The first approach to tightening our concentration inequality is by assuming that our random variable $X$, in addition to having finite mean, also has finite variance. With this assumption, we get Chebyshev inequality, which states that for any $t > 0$,

$$
    \mathbb{P}[|X - \mathbb{E}[X]| \geq t] \leq \frac{\mathrm{Var}[X]}{t^2}.
$$

It is possible to derive Chebyshev inequality directly from Markov inequality. To see this, notice that the variance is defined by

$$
    \mathrm{Var}[X] = \mathbb{E}[(X - \mathbb{E}[X])^2].
$$

So let us define a new random variable $Y = (X - \mathbb{E}[X])^2$. Clearly, $Y$ is non-negative, and thus Markov inequality applies. 

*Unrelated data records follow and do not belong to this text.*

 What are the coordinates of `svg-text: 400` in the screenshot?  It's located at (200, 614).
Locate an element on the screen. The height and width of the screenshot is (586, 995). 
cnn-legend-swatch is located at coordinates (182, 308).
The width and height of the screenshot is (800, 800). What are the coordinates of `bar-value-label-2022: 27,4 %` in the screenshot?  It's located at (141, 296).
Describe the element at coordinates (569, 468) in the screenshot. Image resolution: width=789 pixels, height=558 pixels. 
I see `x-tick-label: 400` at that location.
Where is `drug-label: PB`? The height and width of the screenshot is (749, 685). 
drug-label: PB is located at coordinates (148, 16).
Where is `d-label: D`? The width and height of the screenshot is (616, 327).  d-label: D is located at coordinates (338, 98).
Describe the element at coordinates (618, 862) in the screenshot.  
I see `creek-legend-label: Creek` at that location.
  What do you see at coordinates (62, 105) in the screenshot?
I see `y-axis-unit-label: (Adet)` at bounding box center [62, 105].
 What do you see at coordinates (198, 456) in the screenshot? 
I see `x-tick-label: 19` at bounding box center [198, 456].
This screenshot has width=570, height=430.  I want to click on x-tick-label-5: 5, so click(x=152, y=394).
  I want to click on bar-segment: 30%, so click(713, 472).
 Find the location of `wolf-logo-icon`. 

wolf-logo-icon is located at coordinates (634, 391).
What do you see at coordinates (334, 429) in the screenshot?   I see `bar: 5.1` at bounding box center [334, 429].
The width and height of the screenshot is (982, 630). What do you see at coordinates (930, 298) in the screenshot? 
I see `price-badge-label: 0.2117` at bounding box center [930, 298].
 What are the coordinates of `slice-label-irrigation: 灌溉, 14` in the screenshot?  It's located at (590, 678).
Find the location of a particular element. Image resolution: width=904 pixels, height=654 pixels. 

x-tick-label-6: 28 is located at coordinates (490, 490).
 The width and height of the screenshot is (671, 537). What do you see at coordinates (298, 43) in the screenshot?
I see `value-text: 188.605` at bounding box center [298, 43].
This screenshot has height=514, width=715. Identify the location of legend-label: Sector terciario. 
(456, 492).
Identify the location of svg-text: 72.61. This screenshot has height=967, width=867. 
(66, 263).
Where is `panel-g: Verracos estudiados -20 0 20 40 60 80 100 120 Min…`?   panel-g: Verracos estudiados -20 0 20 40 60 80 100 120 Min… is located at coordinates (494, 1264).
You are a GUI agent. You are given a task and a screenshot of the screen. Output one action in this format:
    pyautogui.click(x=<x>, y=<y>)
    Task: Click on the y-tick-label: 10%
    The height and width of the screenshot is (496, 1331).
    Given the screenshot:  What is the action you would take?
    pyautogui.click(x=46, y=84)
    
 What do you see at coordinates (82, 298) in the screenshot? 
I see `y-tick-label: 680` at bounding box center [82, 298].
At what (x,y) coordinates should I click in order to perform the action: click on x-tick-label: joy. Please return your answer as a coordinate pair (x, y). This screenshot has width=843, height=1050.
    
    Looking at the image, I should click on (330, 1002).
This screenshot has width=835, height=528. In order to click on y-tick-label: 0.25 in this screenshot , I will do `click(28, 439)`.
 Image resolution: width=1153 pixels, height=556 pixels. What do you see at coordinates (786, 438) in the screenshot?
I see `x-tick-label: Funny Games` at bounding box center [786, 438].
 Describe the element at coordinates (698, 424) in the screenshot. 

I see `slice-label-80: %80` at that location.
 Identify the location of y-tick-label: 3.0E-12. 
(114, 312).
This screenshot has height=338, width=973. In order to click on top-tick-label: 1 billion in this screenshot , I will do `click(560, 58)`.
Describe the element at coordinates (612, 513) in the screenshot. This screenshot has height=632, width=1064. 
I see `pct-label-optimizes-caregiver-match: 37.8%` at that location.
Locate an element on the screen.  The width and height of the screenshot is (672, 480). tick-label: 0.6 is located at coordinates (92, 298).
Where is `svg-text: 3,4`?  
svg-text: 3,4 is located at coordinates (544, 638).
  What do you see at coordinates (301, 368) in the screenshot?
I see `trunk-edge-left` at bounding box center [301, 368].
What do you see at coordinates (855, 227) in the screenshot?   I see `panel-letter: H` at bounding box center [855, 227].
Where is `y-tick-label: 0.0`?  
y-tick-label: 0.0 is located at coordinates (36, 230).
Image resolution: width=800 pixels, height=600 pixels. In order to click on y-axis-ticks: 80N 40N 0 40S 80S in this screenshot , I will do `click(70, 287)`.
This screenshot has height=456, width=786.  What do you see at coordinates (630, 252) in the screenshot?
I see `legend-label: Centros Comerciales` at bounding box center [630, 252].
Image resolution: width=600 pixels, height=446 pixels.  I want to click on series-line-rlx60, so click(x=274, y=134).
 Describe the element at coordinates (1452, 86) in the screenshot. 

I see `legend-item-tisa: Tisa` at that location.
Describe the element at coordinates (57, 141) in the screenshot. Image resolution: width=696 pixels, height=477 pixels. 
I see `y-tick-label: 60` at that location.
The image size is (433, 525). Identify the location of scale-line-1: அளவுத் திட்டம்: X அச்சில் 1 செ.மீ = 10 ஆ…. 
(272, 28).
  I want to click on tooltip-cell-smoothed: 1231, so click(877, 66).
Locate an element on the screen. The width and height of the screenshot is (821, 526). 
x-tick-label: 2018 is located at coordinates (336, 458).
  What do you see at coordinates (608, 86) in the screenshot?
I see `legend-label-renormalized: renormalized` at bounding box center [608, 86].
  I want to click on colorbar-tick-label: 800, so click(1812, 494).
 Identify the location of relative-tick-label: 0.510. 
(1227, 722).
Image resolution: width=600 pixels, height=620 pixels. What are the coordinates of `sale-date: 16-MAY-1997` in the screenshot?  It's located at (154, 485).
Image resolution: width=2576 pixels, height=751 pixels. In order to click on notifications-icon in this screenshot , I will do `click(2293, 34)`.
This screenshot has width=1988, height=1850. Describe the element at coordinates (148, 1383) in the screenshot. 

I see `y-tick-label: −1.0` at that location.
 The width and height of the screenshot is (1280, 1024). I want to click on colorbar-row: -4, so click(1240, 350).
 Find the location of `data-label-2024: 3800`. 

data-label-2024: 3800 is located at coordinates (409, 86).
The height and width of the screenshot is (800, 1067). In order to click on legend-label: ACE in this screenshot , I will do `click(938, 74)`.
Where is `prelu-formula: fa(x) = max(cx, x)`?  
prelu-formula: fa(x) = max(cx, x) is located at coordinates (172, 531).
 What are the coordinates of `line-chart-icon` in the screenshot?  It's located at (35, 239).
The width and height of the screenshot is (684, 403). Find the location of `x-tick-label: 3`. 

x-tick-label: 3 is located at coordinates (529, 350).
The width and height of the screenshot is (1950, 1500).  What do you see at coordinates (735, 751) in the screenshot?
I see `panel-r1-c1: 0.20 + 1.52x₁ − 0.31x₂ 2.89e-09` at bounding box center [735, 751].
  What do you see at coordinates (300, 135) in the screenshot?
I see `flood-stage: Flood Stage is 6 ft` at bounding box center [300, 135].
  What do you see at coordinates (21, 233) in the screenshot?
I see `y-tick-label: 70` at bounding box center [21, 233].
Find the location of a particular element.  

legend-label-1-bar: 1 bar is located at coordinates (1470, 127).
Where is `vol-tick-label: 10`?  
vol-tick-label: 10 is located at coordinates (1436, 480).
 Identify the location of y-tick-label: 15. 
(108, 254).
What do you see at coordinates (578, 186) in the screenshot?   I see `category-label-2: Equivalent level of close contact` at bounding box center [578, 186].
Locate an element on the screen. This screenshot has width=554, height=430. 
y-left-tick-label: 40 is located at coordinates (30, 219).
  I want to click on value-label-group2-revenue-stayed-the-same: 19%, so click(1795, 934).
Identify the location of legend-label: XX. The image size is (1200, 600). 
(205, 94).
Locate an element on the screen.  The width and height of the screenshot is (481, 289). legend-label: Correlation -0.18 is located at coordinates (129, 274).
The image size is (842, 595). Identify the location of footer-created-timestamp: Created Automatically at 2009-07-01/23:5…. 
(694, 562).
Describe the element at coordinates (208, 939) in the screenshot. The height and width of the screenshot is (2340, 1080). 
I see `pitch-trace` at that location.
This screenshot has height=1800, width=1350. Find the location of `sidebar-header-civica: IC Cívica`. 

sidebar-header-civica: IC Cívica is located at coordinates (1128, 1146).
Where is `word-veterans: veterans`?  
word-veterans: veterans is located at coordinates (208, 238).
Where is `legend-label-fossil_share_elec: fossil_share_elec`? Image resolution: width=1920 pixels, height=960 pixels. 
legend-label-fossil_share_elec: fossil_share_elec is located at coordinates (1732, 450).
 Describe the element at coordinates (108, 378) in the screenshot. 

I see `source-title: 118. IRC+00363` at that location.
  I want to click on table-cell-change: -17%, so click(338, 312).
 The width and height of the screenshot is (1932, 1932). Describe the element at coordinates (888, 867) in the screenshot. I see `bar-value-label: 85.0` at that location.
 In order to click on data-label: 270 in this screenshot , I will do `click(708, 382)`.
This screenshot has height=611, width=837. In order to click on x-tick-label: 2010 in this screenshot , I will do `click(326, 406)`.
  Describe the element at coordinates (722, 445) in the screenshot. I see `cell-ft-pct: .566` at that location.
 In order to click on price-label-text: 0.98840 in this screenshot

Applying Markov inequality to $Y$, we get

\begin{align*}
    \mathbb{P}[Y \geq t^2] \leq \frac{\mathbb{E}[Y]}{t^2}.
\end{align*}

But, as we have already noted, $Y = (X - \mathbb{E}[X])^2$ , and so the right-hand side of the above inequality is the same as the right-hand side of the stated Chebyshev inequality. So it only remains to argue that the left-hand side is the same. This follows simply from the definition of $Y$, as

\begin{align*}
    \mathbb{P}[Y \geq t^2] &= \mathbb{P}[(X - \mathbb{E}[X])^2 \geq t^2]\\
    &= \mathbb{P}[|X - \mathbb{E}[X]| \geq t].
\end{align*}

\begin{example}
Let us go back to our example of tossing a fair coin 10 times and getting 10 heads. The variance in this case is $\frac{10}{4} = 2.5$ (why?). Chebyshev inequality thus predicts that the probability of tossing exactly 10 heads is bounded by $\frac{2.5}{5^2} = 0.1.$ This is still not tight, but it is much better than the $0.5$ bound we got from Markov inequality.
\end{example}

As you can expect based on the discussion we had about Markov inequality, Chebyshev inequality is also tight if the only thing we are assuming about a random variable is that it has bounded mean $\mu$ and variance $\sigma^2$. This is illustrated in the following example.

\begin{example}
Consider the random variable $X$ that takes value $-k$ with probability $\frac{1}{2k^2},$ $+k$ with probability $\frac{1}{2k^2}$, and $0$ with probability $1 - \frac{1}{k^2}.$ The mean and the variance of this random variable are $\mu = 0$ and $\sigma^2 = 1.$ Chebyshev inequality predicts the following bound for $X$:

$$
    \mathbb{P}[|X - \mu| \geq  k] = \mathbb{P}[|X| \geq k] \leq \frac{1}{k^2},
$$

which holds with equality, as $\mathbb{P}[|X| \geq k] = \mathbb{P}[|X| = k] = \mathbb{P}[X = k] + \mathbb{P}[X = -k] = \frac{1}{k^2}.$
\end{example}

Chebyshev inequality can also be used to get a more quantifiable law of large numbers (and also prove the WLLN we stated last time). In particular, for $n$ i.i.d. random variables $X_1, X_2, \dots, X_n$ with mean $\mu$ and variance $\sigma^2$, we have that 

$$
    \mathbb{E}\Big[\frac{X_1 + X_2 + \dots + X_n}{n}\Big] = \mu, \quad\quad\quad \mathrm{Var}\Big[\frac{X_1 + X_2 + \dots + X_n}{n}\Big] = \frac{\sigma^2}{n}.
$$

Applying Chebyshev inequality, for any $\epsilon > 0$, we have

\begin{align*}
    \mathbb{P}\Big[\Big|\frac{X_1 + X_2 + \dots + X_n}{n} - \mu\Big| \geq \epsilon\Big] \leq \frac{\sigma^2}{n \epsilon^2}. 
\end{align*}

Thus, for any $\epsilon > 0$, we can take $n$ large enough to make the probability that the empirical mean deviates from the true mean by more than $\epsilon$ arbitrarily small. Chebyshev inequality actually gives us more than that. It tells us that if we want to make the probability that the empirical and true mean differ by more than $\epsilon$ at most $\delta$ (for some $\delta > 0$), then it suffices to take $n \geq \frac{\sigma^2}{\epsilon^2 \delta}.$ 

Finally, let us observe that the Chebyshev inequality gives us the following estimate of how likely it is for a random variable to take values that fall more than $k$ standard deviations away from the mean. Applying Chebyshev inequality with $t = k\sigma$, we have

$$
    \mathbb{P}[|X - \mu| \geq k \sigma] \leq \frac{\sigma^2}{k^2 \sigma^2} = \frac{1}{k^2}.
$$

Is this good? Bad? Well, it depends... As we stated before, we cannot do better if all we know about a random variable is that it has finite mean and finite variance. But Chebyshev inequality is quite loose for random variables with "light tails," such as the Gaussian random variables.